*What you have to do*: Keep the images out and set the listing below down word for word.

*Input data*:
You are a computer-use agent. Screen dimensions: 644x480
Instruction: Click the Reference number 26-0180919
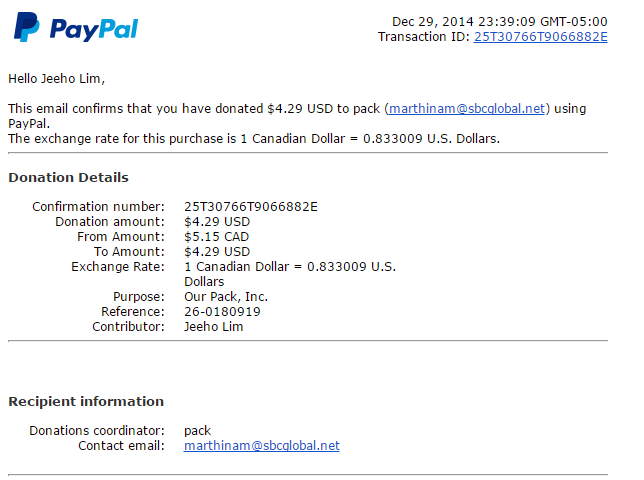click(x=222, y=312)
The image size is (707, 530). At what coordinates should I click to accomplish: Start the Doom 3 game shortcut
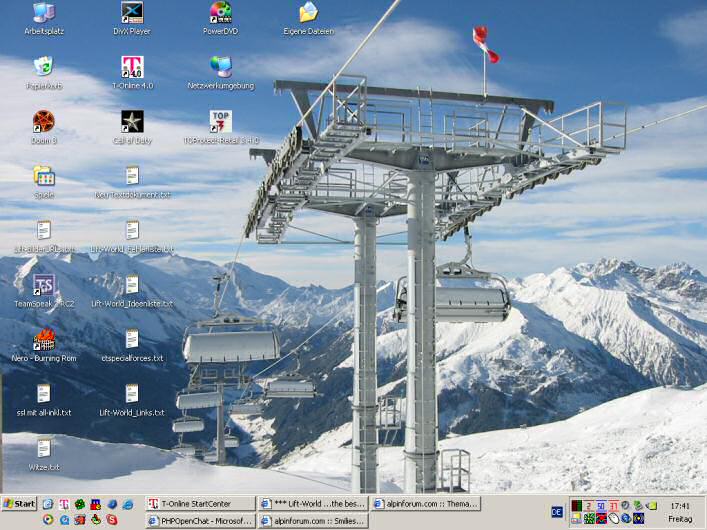[x=43, y=122]
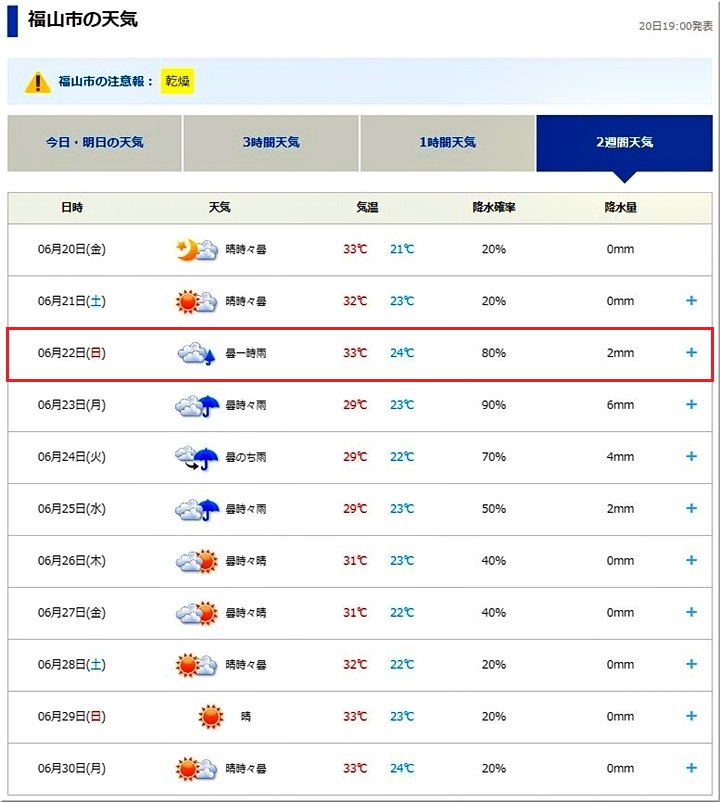Select the 2週間天気 tab
Image resolution: width=720 pixels, height=802 pixels.
(x=624, y=143)
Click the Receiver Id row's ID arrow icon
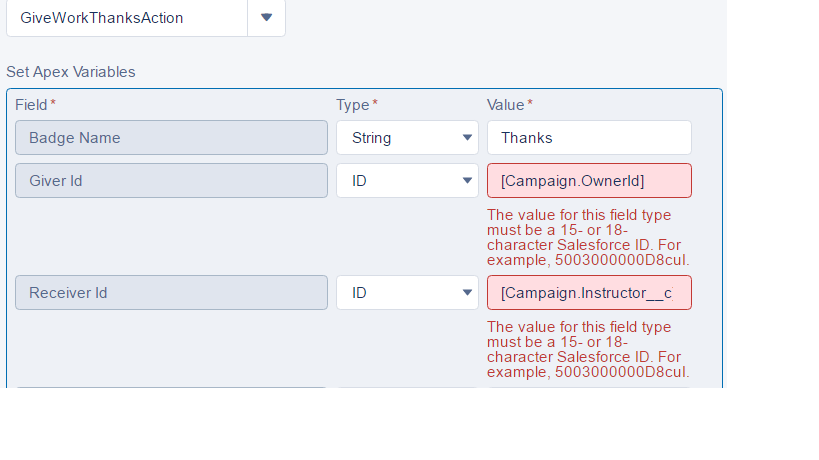 [x=467, y=293]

*Exercise output*:
You are a computer-use agent. Screen dimensions: 644x480
Instruction: Click the Reference number 26-0180919
click(x=222, y=312)
The image size is (707, 530). At what coordinates should I click to accomplish: Start the Doom 3 game shortcut
[x=43, y=122]
Select the 2週間天気 tab
Image resolution: width=720 pixels, height=802 pixels.
(x=624, y=143)
Click the Receiver Id row's ID arrow icon
 [x=467, y=293]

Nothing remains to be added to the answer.